In this competitive world, everyone was to earn better and live an abundant life. No wonder everybody is determined to work hard. But, when it comes to sales representatives – their determination is a little stronger as they have to be extra creative to ensure the customer purchases the product they’re selling.
Every company that renders goods and services has a dedicated sales team with highly skilled individuals who would go to any extent to get the deal closed. Their main motive to create as many sales as possible, not just to generate revenue for the company but also to get extra incentives in their bank account.
One of the imperative ways that the firms encourage their sales teams is by providing them with better compensation plans and incentives. It boosts the interest of the sales rep, and he would want to work more to earn more. This kind of intention that benefits both parties is called sales compensation.
What is sales compensation, and why is it important?
Sales compensation is a specific amount given to the salesperson for making a said number of deals. It varies from company to company and, sales compensation includes base salary, commission, and additional incentives. It is a reward management system wherein the person with the highest number of sales gets rewarded.
Different firms use different types of sales commissions that fit as per their visions and missions.
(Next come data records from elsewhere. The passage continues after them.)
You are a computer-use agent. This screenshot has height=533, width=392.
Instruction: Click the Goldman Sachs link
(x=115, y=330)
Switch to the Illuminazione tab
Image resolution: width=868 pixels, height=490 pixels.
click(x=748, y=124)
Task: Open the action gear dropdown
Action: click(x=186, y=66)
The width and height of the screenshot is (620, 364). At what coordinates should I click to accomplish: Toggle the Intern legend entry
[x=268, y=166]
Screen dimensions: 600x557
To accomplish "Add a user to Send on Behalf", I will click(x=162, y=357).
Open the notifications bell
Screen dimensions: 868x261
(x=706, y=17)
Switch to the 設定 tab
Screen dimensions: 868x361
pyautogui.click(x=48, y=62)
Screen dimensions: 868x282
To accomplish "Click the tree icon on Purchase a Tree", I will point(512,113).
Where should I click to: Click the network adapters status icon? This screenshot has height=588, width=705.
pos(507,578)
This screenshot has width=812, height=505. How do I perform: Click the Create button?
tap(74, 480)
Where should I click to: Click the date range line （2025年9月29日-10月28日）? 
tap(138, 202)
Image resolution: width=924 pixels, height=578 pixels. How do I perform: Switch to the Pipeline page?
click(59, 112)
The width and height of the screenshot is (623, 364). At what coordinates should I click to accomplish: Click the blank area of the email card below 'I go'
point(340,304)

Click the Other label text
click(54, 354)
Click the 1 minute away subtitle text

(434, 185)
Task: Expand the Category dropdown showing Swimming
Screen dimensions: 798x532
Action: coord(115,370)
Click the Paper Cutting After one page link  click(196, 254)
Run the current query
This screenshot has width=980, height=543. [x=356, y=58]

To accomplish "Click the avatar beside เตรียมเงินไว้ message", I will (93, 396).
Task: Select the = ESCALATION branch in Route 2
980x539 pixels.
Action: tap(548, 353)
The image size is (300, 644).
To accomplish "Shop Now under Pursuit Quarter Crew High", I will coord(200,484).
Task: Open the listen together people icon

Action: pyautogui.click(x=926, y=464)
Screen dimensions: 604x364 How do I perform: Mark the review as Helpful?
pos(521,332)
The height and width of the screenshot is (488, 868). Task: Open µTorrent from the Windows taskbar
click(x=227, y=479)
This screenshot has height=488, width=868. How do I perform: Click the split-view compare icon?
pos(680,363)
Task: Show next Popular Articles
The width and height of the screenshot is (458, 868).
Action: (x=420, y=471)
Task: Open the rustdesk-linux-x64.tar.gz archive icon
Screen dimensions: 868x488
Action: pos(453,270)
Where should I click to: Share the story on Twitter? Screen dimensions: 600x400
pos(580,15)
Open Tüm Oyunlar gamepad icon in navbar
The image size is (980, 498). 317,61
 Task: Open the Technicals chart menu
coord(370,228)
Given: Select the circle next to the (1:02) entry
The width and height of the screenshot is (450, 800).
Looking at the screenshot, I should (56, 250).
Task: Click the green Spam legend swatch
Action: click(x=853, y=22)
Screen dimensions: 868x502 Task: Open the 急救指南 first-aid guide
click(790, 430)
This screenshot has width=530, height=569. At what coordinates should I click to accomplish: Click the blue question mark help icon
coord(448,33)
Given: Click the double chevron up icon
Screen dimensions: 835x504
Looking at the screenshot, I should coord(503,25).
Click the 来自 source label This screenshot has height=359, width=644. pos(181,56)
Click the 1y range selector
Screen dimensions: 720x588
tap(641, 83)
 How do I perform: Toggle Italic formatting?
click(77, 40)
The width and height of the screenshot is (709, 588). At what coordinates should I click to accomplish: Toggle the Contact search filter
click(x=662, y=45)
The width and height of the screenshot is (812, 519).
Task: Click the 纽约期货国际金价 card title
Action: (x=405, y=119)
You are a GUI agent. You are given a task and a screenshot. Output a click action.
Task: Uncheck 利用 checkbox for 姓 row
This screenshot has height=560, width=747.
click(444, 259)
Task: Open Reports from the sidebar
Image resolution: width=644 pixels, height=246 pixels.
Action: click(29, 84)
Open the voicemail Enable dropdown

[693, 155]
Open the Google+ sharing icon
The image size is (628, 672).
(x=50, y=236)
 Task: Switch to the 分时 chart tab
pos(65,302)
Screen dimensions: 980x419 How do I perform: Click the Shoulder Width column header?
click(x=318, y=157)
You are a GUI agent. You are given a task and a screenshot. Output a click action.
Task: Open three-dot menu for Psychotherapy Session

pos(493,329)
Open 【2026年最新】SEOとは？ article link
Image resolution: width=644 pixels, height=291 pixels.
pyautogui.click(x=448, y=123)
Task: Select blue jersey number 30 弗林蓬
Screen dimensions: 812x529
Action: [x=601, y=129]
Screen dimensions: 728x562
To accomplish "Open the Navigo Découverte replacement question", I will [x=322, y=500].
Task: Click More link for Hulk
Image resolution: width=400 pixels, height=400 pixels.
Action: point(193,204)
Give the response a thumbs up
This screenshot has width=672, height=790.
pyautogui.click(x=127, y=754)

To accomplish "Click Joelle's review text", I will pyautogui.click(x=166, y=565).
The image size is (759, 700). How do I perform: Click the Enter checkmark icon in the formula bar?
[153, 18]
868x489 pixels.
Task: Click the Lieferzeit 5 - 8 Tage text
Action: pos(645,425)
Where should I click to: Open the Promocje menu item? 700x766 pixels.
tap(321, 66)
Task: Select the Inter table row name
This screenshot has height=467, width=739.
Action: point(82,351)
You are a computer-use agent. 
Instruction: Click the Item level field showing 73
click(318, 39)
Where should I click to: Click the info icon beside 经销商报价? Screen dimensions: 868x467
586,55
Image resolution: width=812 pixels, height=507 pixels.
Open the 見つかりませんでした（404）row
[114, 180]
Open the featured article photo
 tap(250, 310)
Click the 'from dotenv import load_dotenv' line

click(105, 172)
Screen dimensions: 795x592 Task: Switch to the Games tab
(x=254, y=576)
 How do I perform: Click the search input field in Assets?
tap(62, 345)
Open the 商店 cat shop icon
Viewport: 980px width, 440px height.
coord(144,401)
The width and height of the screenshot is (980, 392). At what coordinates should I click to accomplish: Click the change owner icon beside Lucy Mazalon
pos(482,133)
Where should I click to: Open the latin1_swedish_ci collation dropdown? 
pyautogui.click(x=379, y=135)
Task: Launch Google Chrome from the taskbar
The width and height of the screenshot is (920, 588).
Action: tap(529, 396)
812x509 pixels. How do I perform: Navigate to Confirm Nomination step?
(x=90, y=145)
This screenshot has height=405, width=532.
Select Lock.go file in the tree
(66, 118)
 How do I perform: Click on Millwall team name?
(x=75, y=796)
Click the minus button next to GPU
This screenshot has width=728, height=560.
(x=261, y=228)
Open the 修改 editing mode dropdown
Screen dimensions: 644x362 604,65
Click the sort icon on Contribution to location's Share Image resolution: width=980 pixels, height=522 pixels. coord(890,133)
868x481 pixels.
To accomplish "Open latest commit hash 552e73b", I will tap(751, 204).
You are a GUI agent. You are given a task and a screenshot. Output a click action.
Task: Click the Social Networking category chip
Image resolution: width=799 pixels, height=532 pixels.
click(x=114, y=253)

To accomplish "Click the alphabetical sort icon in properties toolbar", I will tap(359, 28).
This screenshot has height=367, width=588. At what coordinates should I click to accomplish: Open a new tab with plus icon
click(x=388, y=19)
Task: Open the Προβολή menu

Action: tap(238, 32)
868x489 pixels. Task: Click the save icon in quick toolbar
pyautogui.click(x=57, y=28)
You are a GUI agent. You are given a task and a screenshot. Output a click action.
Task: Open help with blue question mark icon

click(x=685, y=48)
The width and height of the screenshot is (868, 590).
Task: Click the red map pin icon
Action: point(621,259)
The people devising the plan should be aware of all kinds available in the market – what their budget is and how their competitors are doing. Considering the intricacies of their company’s interests and growth will aid them in coming up with a plan that lures the representatives to give their best.
A sales compensation plan helps the firms to determine how their team behaves in the competitive environment. And, it ensures that you have predictable and standardized outcomes than losing control. Sales compensation also serves you in enhancing your sales representatives’ performance.
By placing a substantial compensation plan, you are not only establishing standards for your employees, but you’re giving them set goals to achieve. That makes it easier for the employees to concentrate rather than hovering over other aspects aimlessly. Here are some types of effective compensation plans that can guide you in generating a better working environment.
Salary Compensation – The monthly payment you make to your representative regardless of the number of sales he/she does. The salary is predetermined before the employee joins the firm and is given the same amount every month without any bonus, incentives, or commissions. Usually, this plan is not appropriated by all the companies as they do not drive the employees to bring more revenue.
Commission Compensation – It is a determined amount you pay to the employee for making a set number of sales. In simple terms, if the sales representative makes huge sales then he would get a higher commission and if he would make fewer sales then he would get the lower commission. This plan helps you in filtering the poor performers and keeping only qualitative ones. The commission compensation plan motivates the sales representatives to earn as much as they can.
Base salary plus commission – This is the most common plan used by most sales teams of all the industries. Here the reps get a base salary and a commission or a bonus for every additional sale they make. It is a win-win situation for both parties as the employee gets the salary regardless of how much sales they make, and the employer Gets to have a highly motivated and determined salesperson. And, the employer can assign menial tasks to finish such as training and maintaining records as he pays a monthly salary.
Absolute commission – This plan has a fixed amount, like a percentage of sales or a particular amount for a unit of sale. The employer pays the sales representative as per the percentage of sales made or the number of units he/she has sold. However, There can be discrepancies between the team members as a highly motivated individual might supersede the quota while his peers struggle through the fickle market.
Relative Commission – This might sound quite similar to absolute commission. However, there is a slight difference. Here in Relative commission, the reps get commission on a proportionate basis. For example, If the representative works up to 100 pieces he/she gets paid ₹ 10 per unit. If he/she makes above 100 pieces they will be paid ₹ 12 per unit and so on. The relative commission has a set number of a target to achieve.